Aim of the task:
Please keep to the lines below from the one with "Rochester, NY 585-348-9525 (540, 7)" through the one with "Novem Group (582, 1616)", and restate them word for word, ends included.

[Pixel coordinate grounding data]

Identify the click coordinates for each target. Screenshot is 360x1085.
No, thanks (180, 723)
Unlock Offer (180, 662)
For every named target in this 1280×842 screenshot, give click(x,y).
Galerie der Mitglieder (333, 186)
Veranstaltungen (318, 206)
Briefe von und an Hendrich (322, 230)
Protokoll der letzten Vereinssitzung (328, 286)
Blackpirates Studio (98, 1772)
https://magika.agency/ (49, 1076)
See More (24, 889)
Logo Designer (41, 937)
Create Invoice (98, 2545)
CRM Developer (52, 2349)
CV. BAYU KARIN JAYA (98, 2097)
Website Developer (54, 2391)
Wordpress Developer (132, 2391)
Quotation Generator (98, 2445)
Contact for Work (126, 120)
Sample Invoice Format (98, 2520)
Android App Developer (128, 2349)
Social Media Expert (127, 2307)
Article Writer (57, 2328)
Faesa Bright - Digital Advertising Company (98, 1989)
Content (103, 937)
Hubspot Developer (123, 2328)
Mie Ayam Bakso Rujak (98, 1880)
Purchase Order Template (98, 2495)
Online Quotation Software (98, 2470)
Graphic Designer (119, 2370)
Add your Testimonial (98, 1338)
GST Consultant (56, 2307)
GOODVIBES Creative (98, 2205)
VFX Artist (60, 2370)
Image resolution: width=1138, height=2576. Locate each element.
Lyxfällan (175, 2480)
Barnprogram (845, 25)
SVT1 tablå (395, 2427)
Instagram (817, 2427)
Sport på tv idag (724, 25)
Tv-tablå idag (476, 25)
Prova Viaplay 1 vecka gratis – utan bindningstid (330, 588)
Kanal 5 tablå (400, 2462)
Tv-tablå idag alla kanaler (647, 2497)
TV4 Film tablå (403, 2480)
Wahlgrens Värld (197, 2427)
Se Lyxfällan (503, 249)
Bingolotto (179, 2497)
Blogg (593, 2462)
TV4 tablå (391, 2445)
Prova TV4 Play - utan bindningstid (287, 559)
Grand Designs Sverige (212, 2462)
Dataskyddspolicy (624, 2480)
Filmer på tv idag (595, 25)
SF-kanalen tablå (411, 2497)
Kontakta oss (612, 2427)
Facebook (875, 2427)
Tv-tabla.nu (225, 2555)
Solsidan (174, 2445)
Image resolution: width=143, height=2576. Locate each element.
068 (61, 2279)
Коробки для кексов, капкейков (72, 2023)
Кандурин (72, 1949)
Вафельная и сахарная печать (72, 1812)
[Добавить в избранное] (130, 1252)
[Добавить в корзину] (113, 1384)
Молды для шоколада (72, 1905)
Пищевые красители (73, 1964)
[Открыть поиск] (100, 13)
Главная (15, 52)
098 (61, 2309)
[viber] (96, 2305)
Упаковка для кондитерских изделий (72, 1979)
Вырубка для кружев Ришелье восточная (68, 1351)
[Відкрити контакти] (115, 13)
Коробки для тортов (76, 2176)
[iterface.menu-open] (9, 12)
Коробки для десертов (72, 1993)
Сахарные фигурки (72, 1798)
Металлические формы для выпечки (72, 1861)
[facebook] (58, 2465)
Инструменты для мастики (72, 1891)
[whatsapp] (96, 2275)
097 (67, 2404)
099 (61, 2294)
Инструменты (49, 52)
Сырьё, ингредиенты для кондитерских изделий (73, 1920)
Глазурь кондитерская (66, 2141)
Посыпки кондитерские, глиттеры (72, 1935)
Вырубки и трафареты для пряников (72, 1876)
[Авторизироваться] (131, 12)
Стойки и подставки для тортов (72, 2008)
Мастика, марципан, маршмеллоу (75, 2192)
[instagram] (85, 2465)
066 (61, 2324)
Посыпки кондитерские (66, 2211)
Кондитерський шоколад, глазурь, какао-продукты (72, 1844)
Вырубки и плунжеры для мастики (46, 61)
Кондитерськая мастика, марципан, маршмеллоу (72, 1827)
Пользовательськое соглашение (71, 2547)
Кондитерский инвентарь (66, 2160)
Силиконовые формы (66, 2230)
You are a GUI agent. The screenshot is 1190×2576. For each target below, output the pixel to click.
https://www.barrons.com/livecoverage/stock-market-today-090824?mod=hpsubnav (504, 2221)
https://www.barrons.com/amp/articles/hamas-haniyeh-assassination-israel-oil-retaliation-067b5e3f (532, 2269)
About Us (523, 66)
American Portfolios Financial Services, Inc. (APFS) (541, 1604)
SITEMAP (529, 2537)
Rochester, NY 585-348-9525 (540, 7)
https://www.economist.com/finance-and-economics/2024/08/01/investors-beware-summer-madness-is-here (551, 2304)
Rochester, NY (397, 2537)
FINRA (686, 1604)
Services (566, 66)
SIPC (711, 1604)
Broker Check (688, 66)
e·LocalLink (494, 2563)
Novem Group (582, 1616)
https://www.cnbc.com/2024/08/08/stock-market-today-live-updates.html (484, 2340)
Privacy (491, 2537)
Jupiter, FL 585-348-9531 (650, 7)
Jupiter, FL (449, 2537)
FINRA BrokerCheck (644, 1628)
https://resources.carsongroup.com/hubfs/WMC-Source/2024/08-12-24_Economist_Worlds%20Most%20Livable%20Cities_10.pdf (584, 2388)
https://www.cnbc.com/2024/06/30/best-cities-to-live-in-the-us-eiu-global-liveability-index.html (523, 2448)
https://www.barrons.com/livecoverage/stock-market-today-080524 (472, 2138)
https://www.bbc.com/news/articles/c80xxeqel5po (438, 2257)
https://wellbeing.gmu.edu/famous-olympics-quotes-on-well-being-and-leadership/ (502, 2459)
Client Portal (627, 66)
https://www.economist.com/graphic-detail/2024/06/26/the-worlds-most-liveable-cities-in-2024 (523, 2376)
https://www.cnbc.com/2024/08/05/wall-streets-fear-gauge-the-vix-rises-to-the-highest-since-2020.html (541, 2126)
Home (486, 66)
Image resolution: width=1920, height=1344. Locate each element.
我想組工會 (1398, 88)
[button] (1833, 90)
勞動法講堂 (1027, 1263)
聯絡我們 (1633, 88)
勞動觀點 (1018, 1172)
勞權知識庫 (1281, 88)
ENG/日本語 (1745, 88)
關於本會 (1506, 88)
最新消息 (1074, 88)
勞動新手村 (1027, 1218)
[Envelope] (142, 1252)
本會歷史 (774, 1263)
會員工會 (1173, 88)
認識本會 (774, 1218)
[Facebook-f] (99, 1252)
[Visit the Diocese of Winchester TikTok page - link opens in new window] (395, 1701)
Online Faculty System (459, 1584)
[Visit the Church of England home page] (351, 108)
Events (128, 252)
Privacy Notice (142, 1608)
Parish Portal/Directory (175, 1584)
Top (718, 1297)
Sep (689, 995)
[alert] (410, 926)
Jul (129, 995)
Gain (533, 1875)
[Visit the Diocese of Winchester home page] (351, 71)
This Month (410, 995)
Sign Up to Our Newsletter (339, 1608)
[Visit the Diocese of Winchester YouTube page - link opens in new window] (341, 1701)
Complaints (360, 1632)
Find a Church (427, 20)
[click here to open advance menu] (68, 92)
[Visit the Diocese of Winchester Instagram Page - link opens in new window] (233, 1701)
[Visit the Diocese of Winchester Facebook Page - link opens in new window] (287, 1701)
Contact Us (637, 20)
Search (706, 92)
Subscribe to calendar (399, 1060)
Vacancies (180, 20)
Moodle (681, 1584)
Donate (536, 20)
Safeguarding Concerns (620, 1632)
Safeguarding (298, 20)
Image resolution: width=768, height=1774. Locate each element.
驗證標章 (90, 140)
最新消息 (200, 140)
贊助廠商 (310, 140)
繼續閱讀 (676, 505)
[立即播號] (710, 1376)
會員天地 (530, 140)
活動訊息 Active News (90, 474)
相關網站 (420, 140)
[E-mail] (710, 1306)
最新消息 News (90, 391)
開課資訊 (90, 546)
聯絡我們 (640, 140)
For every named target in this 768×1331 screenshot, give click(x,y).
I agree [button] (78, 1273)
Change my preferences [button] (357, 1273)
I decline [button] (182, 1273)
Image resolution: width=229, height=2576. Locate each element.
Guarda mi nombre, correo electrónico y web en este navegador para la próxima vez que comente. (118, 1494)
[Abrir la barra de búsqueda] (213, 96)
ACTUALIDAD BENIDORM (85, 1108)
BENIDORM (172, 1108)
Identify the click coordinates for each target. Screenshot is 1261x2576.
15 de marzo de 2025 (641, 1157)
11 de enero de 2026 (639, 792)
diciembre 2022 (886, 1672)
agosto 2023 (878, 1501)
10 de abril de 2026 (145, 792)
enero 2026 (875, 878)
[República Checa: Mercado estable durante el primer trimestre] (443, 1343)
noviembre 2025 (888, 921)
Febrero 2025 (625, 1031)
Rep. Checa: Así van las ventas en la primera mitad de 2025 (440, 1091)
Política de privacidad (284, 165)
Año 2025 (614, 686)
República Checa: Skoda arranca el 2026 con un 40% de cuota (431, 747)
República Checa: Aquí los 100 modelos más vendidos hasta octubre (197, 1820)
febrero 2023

Answer:
Rochester, NY 585-348-9525 (540, 7)
https://www.economist.com/finance-and-economics/2024/08/01/investors-beware-summer-madness-is-here (551, 2304)
Rochester, NY (397, 2537)
FINRA (686, 1604)
Services (566, 66)
SIPC (711, 1604)
Broker Check (688, 66)
e·LocalLink (494, 2563)
Novem Group (582, 1616)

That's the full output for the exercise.